[Collection entries]
● ● ● ● ● ● ●

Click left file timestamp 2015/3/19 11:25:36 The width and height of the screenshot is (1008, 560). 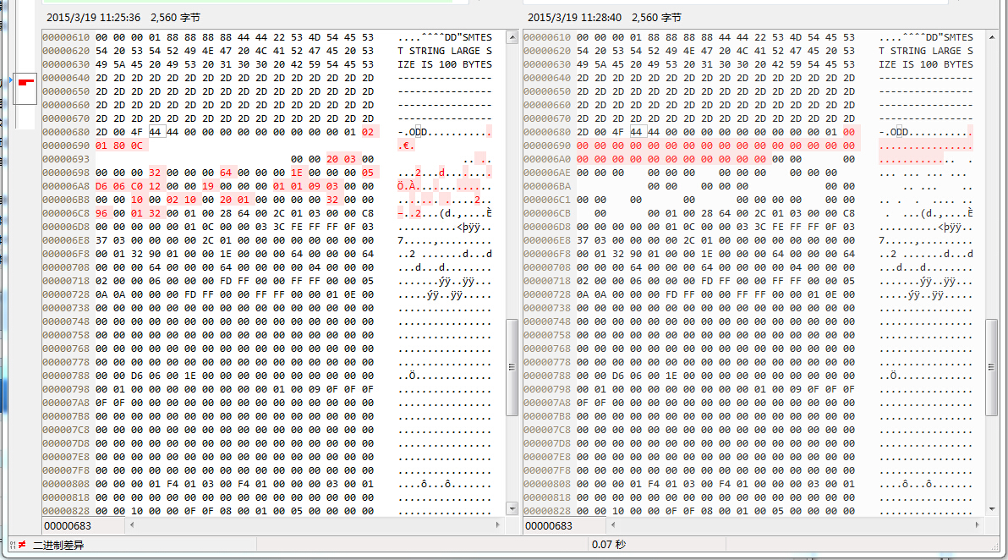[x=93, y=17]
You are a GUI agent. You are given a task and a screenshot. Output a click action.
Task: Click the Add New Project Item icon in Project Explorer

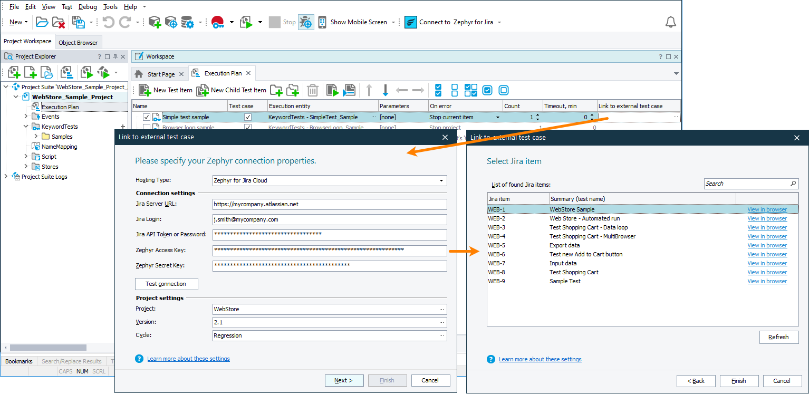click(x=13, y=72)
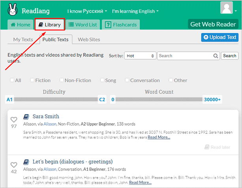The width and height of the screenshot is (242, 188).
Task: Click into the Search text field
Action: coord(188,56)
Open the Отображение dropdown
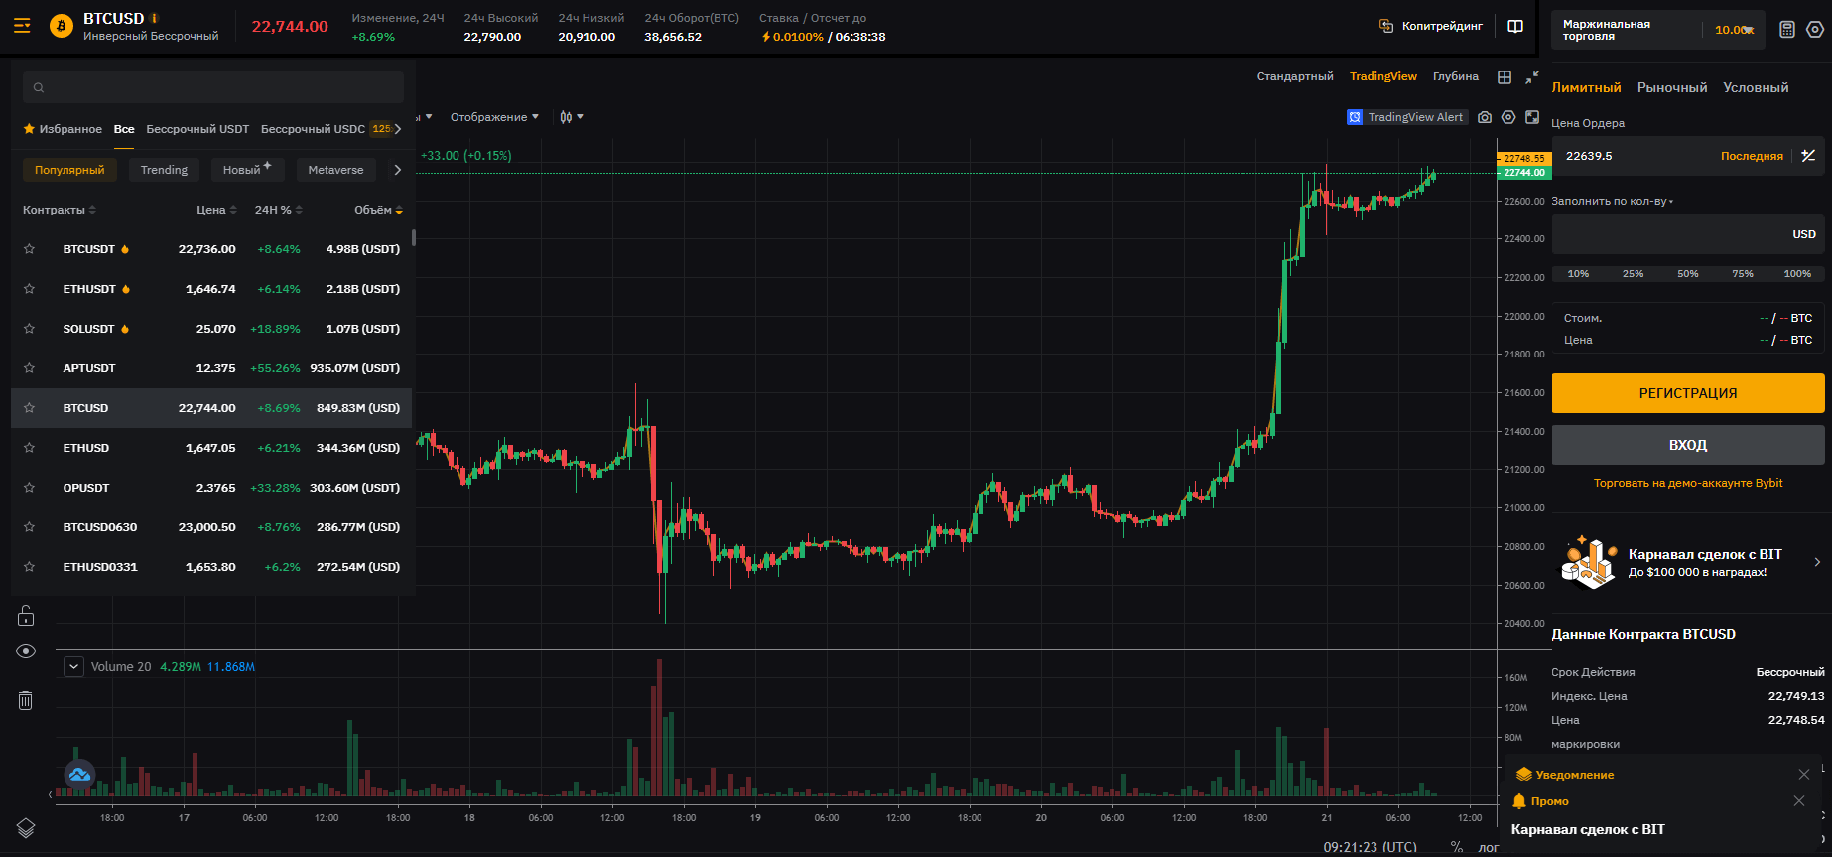The height and width of the screenshot is (857, 1832). [494, 117]
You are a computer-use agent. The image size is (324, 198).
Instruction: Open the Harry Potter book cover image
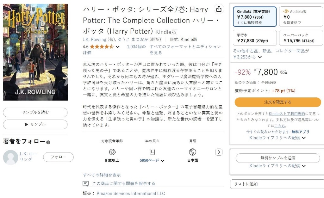coord(35,52)
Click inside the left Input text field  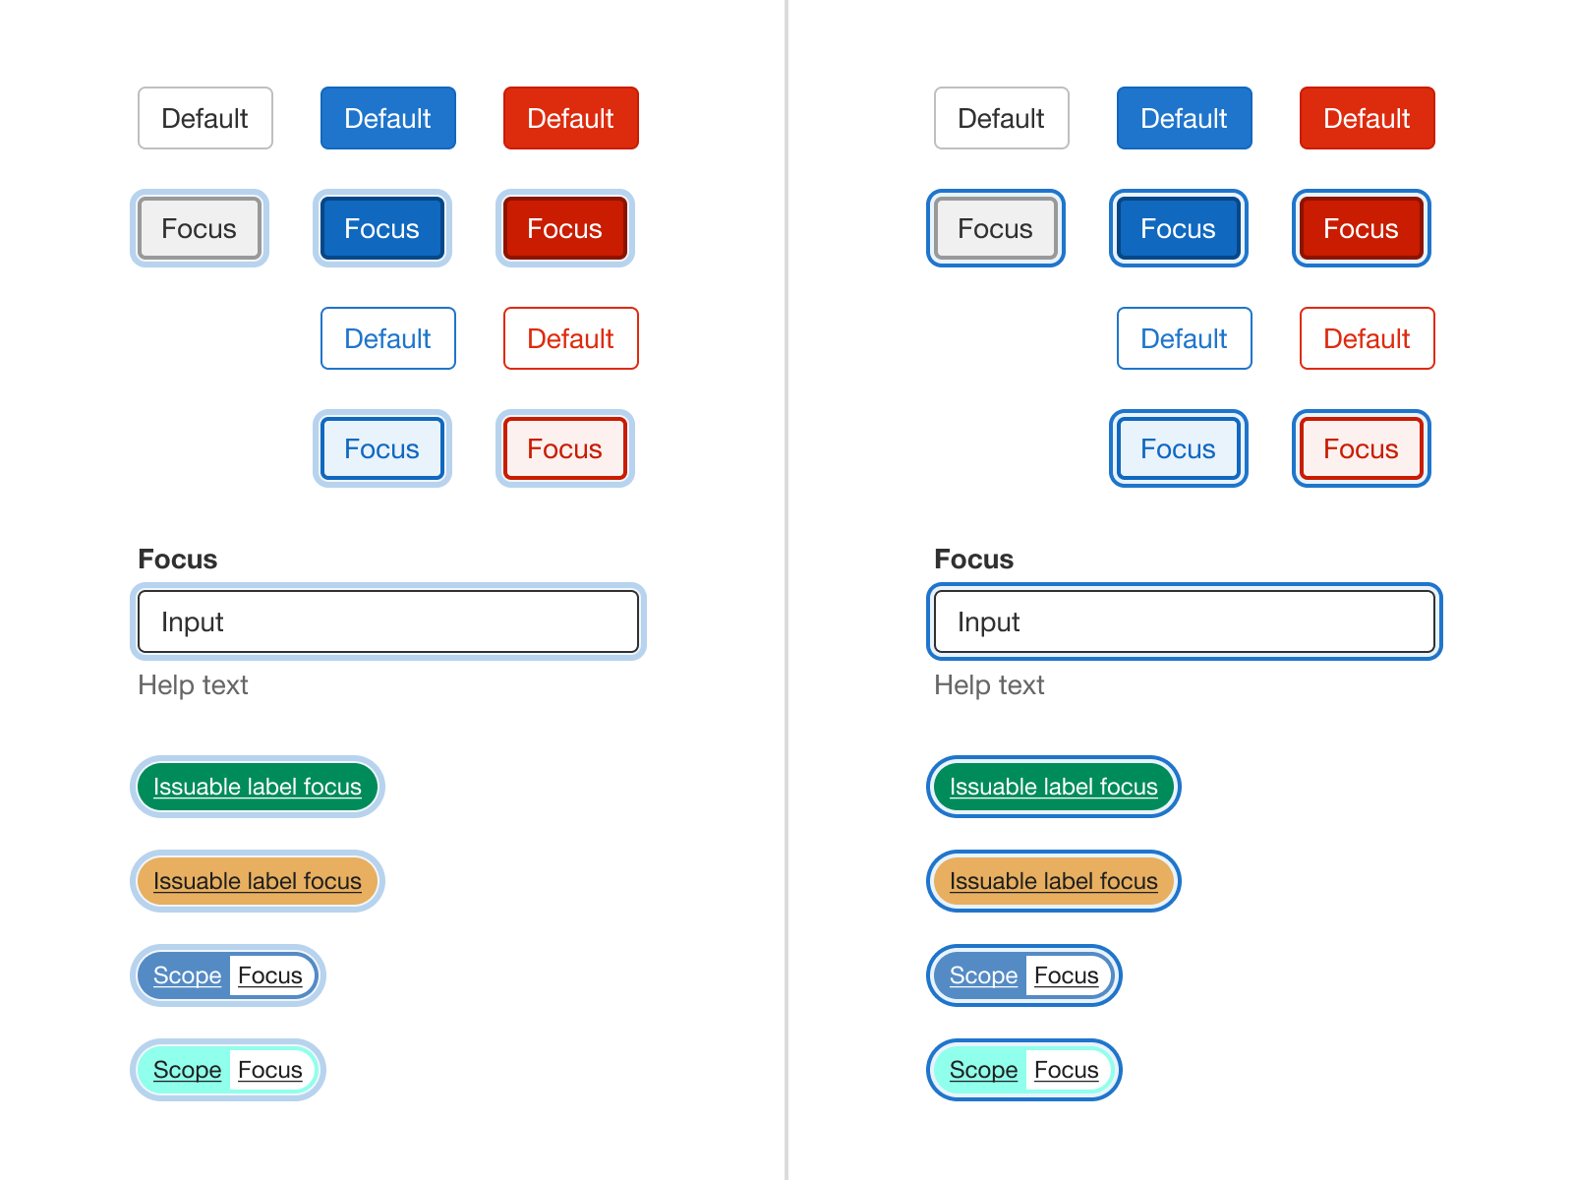(387, 621)
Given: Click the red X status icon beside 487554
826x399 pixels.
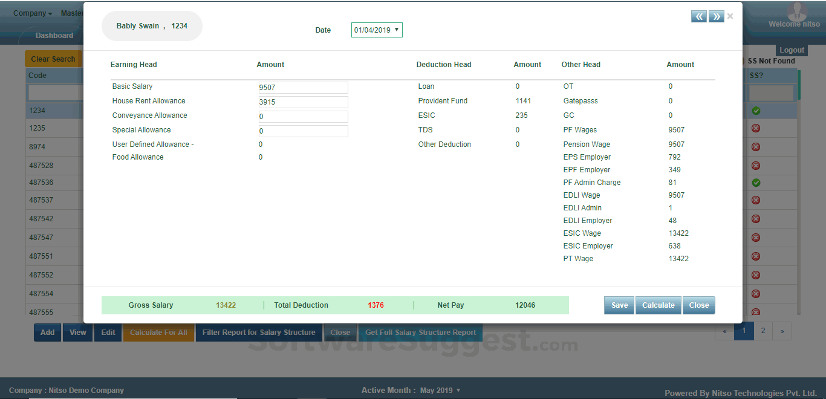Looking at the screenshot, I should pos(756,293).
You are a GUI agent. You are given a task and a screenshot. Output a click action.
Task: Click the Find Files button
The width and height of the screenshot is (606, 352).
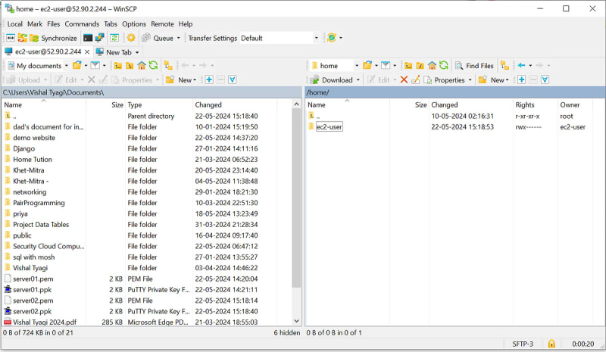[476, 66]
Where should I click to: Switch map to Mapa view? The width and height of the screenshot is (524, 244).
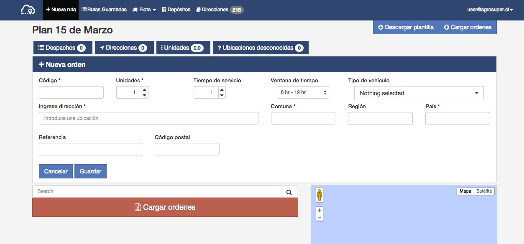[x=465, y=191]
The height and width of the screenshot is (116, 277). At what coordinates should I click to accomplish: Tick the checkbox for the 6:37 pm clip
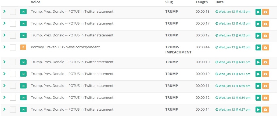tap(13, 110)
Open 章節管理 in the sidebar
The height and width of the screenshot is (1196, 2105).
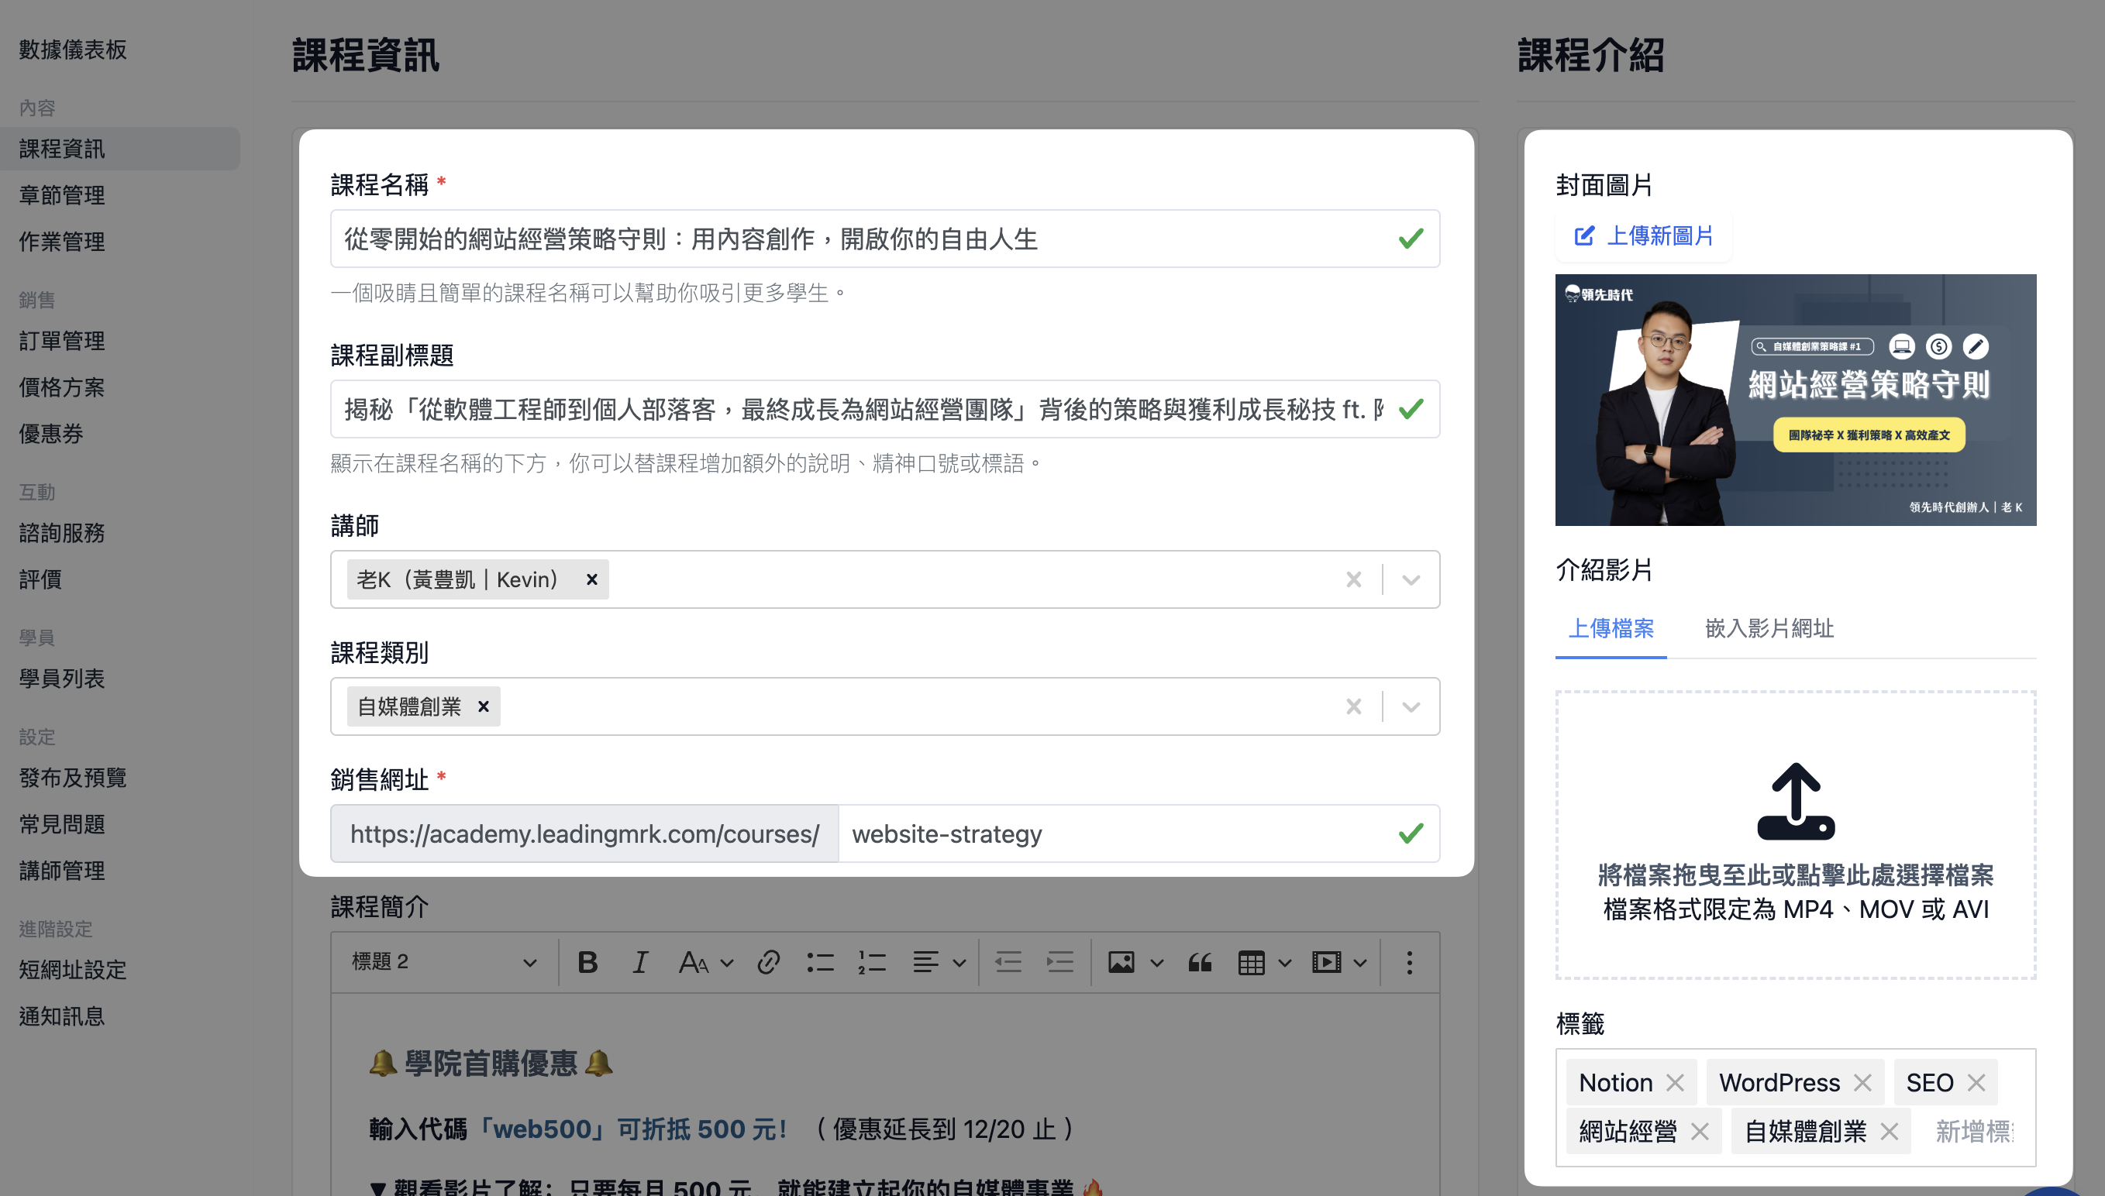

● ● ● ● ● ● ●

**Work to complete**
Repeat exactly the line containing "Where should I" and every line after it through the end of the records, and nothing else. Leave the pictures out.

**Answer below**
Where should I click to: Switch map to Mapa view? The width and height of the screenshot is (524, 244).
[x=465, y=191]
The height and width of the screenshot is (116, 277). At what coordinates should I click to accomplish: Tick the checkbox for the 6:37 pm clip
tap(13, 110)
Open 章節管理 in the sidebar
The height and width of the screenshot is (1196, 2105).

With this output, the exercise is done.